┌─ Passage to read
2. Starch:
Add a few drops of tincture of Iodine or Iodine solution. Formation of a blue colour indicates the presence of starch.
Iodine solution is easily available in the medical stores.
3. Urea:
Take a teaspoon of milk in a test tube. Add ½ teaspoon of soybean or arhar powder. Mix up the contents thoroughly by shaking the test tube. After 5 minutes, dip a red litmus paper in it. Remove the paper after ½ a minute. A change in colour from red to blue indicates the presence of urea in the milk.
4. Vanaspati:
Take 3 ml of milk in a test tube. Add 10 drops of hydrochloric acid. Mix up one teaspoonful of sugar. After 5 minutes, examine the mixture. The red colouration indicates the presence of vanaspati
5. Formalin:
Take 10 ml of milk in a tests tube and add 5 ml of con sulphuric acid from the sides of the wall without shaking. If a violet or blue ring appears at the intersection of two layers then it shows a presence of formalin.
Formalin enhances the life of milk and thus is added for it preservation purpose.
6. Detergent:
Shake 5-10 ml. of a sample with an equal amount of water lather indicates the presence of detergent.
7. Synthetic milk:
Synthetic milk has a bitter aftertaste, gives a soapy feeling on rubbing between the fingers and turns yellowish on heating.
8. Synthetic milk test for protein:
The milk can easily be tested by Urease strips (available in the Medical stores) because Synthetic milk is devoid of protein.
9. Test for Glucose/Inverted sugar:
Milk does not contain glucose /invert sugar if a test for glucose with urease strip found positive. It means milk is adulterated.
If it is made; synthetically by; adding while colour water paint. Oils, alkali, urea and detergent etc. Glucose, inverted sugar syrup is added to milk to increase the consistency and test.
10. Ghee, cottage cheese, condensed milk, khoa, milk powder (Coal Tar Dyes):
Add 5 ml of dil. H2SO4 or conc. HCl to one teaspoon full of the melted sample in a test tube. Shake well. Pink colour (in case of H2SO4) or crimson colour (in case of HCl) indicates coal tar dyes. If HCl does not give colour dilute it with water to get the colour.
B. Detection from Milk and Milk Product:
1. Sweet Curd:
Vanaspati:
Take1 teaspoon full of curd in a test tube. Add 10 drops of hydrochloric acid. Mix up the contents shaking the test tube gently. After 5 minutes, examine the mixture. The red colouration indicates the presence of vanaspati in the curd.
└─
» Exercise instructions:
A. Quote the part of the milk adulteration tests that opens with the words containing "Iodine solution is" and closes with "in the milk.".
B. Extend the milk adulteration tests, starting right after their last sentence.
The rows have no connection to the milk adulteration tests.
┌─ Extracted information
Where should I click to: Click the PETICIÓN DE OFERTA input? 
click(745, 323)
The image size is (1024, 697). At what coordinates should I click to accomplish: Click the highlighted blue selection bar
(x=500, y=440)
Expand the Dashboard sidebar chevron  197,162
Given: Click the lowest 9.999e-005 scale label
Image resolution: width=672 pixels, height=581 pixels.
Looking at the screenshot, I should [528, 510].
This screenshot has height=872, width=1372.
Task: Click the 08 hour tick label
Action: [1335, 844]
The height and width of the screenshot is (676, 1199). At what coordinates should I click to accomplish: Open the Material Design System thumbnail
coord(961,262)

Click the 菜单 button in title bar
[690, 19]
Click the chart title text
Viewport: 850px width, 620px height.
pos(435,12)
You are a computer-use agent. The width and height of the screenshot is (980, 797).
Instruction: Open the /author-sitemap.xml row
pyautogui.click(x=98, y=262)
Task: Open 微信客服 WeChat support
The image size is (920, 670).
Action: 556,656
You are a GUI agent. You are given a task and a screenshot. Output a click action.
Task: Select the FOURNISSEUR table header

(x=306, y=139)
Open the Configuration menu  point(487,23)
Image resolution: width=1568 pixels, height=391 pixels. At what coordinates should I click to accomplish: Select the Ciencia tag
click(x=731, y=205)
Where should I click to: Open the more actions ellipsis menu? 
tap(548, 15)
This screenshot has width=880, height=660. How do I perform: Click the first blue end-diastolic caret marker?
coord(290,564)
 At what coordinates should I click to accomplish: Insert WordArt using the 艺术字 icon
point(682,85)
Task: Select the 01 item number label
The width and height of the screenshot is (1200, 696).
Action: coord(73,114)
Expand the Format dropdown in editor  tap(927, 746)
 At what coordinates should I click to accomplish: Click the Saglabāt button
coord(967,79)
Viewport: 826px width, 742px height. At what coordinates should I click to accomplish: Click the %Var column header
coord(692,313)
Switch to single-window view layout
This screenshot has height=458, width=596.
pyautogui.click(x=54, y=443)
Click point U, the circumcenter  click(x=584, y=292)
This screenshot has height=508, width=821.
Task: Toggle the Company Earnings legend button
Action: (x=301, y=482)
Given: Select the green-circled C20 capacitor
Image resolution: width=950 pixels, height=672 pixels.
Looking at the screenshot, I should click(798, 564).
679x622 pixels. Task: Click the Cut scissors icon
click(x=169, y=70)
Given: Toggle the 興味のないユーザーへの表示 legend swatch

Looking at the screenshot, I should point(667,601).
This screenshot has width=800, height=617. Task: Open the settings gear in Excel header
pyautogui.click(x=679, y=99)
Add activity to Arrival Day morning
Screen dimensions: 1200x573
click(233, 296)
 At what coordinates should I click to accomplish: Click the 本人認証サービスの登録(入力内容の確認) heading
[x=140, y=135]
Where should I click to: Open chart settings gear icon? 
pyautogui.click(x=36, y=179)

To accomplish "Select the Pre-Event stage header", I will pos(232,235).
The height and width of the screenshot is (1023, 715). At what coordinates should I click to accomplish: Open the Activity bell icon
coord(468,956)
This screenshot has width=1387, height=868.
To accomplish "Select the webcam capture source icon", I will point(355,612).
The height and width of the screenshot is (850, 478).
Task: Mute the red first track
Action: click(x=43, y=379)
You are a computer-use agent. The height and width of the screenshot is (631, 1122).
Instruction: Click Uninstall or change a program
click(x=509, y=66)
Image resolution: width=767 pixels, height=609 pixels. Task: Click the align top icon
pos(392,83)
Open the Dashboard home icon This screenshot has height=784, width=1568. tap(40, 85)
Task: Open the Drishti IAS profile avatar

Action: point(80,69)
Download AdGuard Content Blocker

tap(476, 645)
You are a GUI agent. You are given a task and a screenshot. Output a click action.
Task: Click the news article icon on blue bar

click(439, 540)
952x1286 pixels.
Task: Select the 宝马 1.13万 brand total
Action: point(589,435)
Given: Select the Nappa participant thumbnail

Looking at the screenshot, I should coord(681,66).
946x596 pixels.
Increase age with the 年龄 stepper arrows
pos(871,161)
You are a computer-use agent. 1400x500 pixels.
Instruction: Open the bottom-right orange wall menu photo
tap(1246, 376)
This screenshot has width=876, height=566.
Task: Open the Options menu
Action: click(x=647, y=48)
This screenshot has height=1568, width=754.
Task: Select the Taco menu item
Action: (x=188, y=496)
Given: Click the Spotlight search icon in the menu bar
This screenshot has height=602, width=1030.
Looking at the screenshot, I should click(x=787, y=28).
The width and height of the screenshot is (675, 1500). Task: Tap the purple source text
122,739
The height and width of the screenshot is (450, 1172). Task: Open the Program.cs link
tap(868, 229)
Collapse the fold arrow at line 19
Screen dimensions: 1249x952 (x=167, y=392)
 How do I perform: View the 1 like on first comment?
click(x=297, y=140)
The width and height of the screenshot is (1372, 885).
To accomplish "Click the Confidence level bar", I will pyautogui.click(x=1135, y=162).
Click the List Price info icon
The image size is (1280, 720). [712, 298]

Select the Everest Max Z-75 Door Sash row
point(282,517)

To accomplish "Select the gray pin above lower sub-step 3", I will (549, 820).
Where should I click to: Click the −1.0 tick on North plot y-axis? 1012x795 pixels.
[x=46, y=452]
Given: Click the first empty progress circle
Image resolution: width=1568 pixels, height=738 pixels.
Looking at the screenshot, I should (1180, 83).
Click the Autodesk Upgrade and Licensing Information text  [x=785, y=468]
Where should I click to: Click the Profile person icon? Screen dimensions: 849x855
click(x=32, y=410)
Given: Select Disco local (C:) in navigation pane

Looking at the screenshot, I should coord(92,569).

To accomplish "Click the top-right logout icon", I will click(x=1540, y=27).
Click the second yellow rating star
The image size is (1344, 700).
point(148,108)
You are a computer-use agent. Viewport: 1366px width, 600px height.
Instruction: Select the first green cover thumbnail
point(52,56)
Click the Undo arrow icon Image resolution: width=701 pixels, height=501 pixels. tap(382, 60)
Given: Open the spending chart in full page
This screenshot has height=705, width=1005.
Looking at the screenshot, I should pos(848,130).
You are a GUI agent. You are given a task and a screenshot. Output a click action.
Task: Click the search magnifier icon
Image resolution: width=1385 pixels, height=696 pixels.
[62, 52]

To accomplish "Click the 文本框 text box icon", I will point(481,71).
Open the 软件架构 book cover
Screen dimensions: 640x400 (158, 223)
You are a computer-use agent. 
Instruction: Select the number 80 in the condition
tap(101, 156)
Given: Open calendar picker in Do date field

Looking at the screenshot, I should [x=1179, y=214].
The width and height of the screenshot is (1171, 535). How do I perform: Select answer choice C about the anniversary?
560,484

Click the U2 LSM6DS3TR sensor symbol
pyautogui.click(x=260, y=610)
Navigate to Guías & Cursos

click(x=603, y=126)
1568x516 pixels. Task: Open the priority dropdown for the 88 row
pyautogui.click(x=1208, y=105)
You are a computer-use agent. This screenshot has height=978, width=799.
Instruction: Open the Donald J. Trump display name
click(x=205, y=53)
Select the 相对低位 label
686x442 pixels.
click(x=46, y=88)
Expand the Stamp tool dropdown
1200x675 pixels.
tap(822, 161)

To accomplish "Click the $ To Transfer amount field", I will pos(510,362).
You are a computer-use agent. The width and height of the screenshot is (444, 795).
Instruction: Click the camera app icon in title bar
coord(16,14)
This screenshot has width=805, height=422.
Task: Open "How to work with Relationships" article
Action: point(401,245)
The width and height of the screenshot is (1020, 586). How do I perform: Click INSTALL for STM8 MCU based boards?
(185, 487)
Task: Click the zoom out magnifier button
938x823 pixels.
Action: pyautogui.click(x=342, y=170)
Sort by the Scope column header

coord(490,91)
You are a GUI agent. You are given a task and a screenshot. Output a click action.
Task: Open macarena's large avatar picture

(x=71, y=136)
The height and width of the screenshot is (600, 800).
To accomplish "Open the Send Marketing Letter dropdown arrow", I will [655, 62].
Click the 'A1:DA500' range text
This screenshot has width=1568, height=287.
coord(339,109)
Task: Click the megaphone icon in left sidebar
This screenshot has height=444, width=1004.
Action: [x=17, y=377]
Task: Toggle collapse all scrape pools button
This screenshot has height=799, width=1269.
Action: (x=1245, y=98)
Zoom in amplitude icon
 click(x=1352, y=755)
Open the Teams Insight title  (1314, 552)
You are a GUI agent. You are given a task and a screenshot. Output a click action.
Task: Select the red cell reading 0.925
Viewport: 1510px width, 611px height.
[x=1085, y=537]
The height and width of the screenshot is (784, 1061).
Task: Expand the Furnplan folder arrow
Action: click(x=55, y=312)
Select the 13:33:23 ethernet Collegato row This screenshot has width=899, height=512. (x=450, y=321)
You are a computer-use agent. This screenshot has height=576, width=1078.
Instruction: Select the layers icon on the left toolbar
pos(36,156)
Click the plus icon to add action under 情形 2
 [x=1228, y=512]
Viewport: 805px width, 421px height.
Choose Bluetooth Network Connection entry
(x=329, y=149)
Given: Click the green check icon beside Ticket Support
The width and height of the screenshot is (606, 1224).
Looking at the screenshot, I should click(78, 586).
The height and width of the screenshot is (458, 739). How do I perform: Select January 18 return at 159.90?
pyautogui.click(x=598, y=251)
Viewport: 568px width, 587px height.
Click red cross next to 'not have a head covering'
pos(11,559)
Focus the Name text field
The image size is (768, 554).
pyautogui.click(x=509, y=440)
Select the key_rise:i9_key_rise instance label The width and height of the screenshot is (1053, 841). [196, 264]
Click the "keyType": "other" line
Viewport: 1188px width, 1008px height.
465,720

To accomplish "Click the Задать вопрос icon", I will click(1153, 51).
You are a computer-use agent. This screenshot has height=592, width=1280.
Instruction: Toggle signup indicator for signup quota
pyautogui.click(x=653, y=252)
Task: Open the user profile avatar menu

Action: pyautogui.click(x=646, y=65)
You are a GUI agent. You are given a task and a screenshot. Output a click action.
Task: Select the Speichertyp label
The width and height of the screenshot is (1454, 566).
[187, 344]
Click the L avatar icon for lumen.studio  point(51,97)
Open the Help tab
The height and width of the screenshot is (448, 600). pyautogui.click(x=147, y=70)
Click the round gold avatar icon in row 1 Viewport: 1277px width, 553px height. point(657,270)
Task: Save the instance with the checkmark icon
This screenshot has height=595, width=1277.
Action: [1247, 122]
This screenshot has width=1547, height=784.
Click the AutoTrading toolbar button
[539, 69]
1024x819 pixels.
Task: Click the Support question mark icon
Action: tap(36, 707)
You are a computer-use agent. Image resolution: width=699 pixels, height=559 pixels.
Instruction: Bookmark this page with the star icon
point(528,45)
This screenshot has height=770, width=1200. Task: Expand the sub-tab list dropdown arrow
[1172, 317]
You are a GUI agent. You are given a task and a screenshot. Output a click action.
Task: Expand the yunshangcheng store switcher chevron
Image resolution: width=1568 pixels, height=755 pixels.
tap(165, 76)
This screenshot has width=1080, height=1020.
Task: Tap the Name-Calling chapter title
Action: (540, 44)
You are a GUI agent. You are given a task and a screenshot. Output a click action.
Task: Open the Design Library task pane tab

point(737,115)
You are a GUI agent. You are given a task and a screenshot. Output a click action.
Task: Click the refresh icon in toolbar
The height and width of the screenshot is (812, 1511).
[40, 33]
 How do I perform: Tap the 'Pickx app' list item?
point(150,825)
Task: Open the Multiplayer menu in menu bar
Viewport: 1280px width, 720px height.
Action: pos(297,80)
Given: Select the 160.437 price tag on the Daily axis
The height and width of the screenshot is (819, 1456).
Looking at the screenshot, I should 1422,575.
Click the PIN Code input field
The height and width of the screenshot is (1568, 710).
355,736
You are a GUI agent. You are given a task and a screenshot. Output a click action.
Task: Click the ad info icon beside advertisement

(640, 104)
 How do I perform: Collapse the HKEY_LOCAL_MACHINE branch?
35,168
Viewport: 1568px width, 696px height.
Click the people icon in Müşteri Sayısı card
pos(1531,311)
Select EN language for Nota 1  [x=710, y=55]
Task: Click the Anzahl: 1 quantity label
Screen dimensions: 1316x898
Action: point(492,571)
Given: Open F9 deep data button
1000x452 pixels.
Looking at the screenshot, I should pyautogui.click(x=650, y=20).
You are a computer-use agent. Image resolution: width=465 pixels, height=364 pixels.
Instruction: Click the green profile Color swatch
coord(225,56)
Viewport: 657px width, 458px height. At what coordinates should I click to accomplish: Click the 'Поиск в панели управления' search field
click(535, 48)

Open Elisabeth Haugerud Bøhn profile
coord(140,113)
└─
» Solved problems:
A.
Iodine solution is easily available in the medical stores.
3. Urea:
Take a teaspoon of milk in a test tube. Add ½ teaspoon of soybean or arhar powder. Mix up the contents thoroughly by shaking the test tube. After 5 minutes, dip a red litmus paper in it. Remove the paper after ½ a minute. A change in colour from red to blue indicates the presence of urea in the milk.

B.
2. Rabdi:
Blotting paper:
Take a teaspoon of rabri in a test tube. Add 3 ml of hydrochloric acid and 3 ml of distilled water. Stir the content with a glass rod. Remove the rod and examine. Presence of fine fibres to the glass rod will indicate the presence of blotting paper in rabri.
3. Khoa and its products:
Starch:
Boil a small quantity of sample with some water, cool and add -a few drops of Iodine solution. Formation of blue colour indicates the presence of starch
4. Chhena or Paneer:
Starch:
Boil a small quantity of sample with some water, cool and add a few drops of Iodine solution. Formation of the blue colour indicates the presence of starch.
C. Detection from Oil and Fats:
1. Ghee:
i. Vanaspati or Margarine:
Take about one teaspoon full o the melted sample of Ghee with equal quantity of concentrated Hydrochloric acid in a stoppered test tube and add to it a pinch of sugar. Shake for one minute and let it for five minutes. Appearance of crimson colour in lower (acid) of Vanaspati or Margarine.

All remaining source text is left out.